Gregory is the director of outreach and associate dean of the Office of Undergraduate Admission at UVA. She says she and her outreach team communicate to high school students early on about available funding resources.

“Reaching students earlier is key; when you think about the time line of applying to college, students get caught up applying in the fall, but scholarships often have early deadlines, in December and January,” she says. “I hear from a lot of students that by the time they learn about a scholarship opportunity, the deadline has already passed. So we talk to juniors in high school, and I tell them that this is their job, applying for scholarships.”

Like most states, Virginia has struggled to bounce back from the recession; state funding for higher education dropped by 21 percent between 2007 and 2013, and tuition at its public four-year institutions is well above the national average. UVA has also seen a decline in African American enrollment since 2009, but Gregory thinks this has more to do with the way race is reported than with rising tuition costs. In that year, the federal government added the “multi-racial” designation, which counts any student who identifies as two races in one separate category.

“It’s like comparing apples to oranges, to look at enrollment before 2009 compared to after,” she says. “That’s not to say that there hasn’t been a decline, but it has probably been slighter than how it’s been reported.”

Gregory’s worries are focused on students from middle-class backgrounds who don’t qualify for need-based financial aid but still struggle to pay tuition and fees.

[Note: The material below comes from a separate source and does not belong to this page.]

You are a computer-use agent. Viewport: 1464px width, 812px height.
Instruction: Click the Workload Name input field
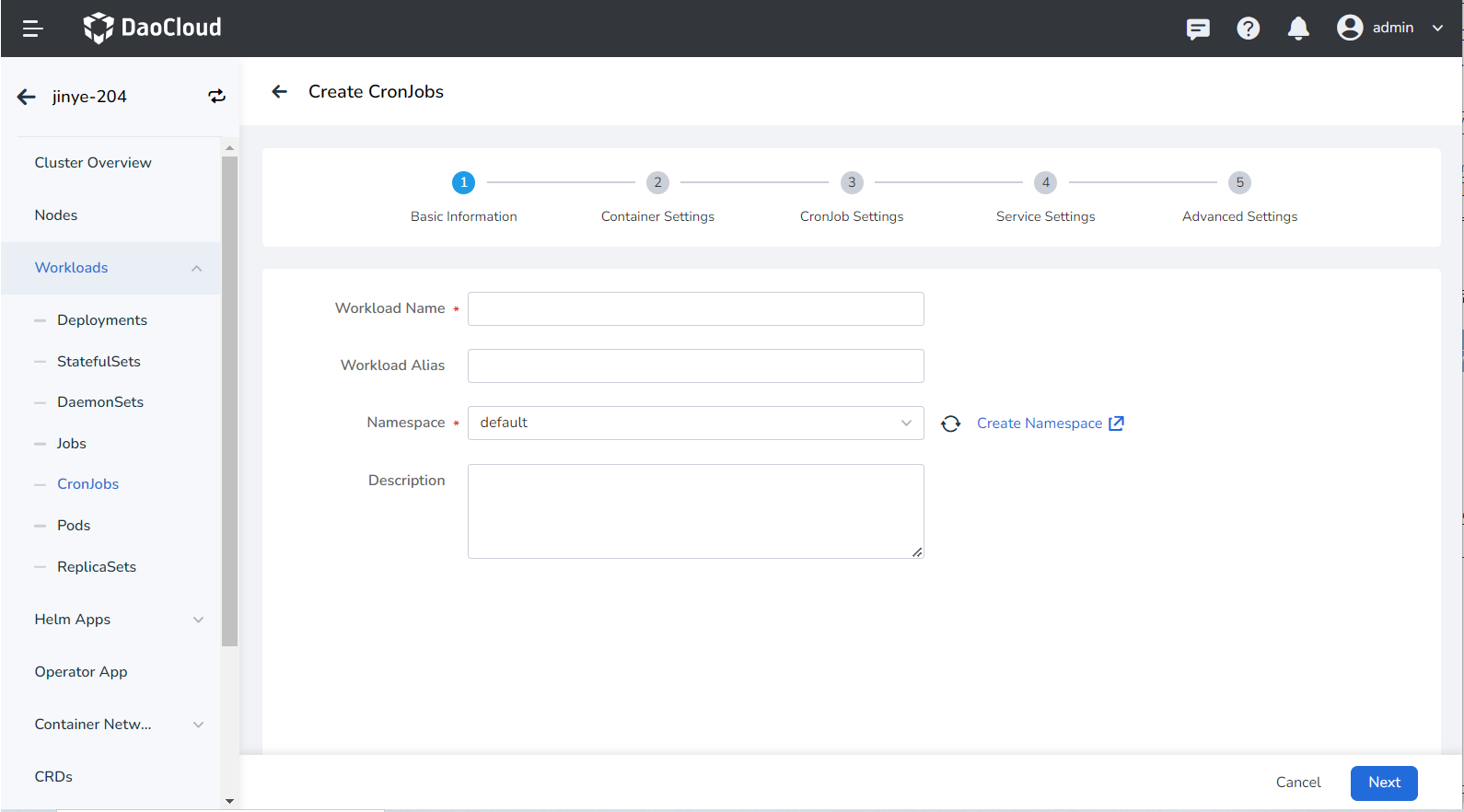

“What also tends to affect enrollment is what I call ‘the middle,’ those students from middle-income families who don’t qualify for need-based aid,” she says. “If you’re rich, you can write a check, no problem. Or if you are low-income, all those needs will be met at UVA. But if you are in the middle, it’s not going to be as easy. And I think that’s across the board, not just at UVA, that you have those middle income — and often African American — students who will qualify and get in but have trouble paying for college. That’s who we worry about.”

She encourages all students to look for funding resources, no matter the size of the aid package.

“There’s a lot of money out there that is just going to waste because no one is applying for scholarships,” she says. “Most people know about the big scholarships, but the small scholarships — students may think it’s just $500 here and $1,000 there, but if you get a lot of those, they add up.”

Until states create sound tax policies and increase revenue to help fund public higher education, students and parents are responsible for financing the college experience. In the meantime, families should follow the “1-2-3 Approach to Paying for College” — offered by private student loan provider Sallie Mae — and “start with money you won’t have to repay,” followed by taking out federal, then private loans.●

Rebecca Prinster is a senior staff writer for INSIGHT Into Diversity.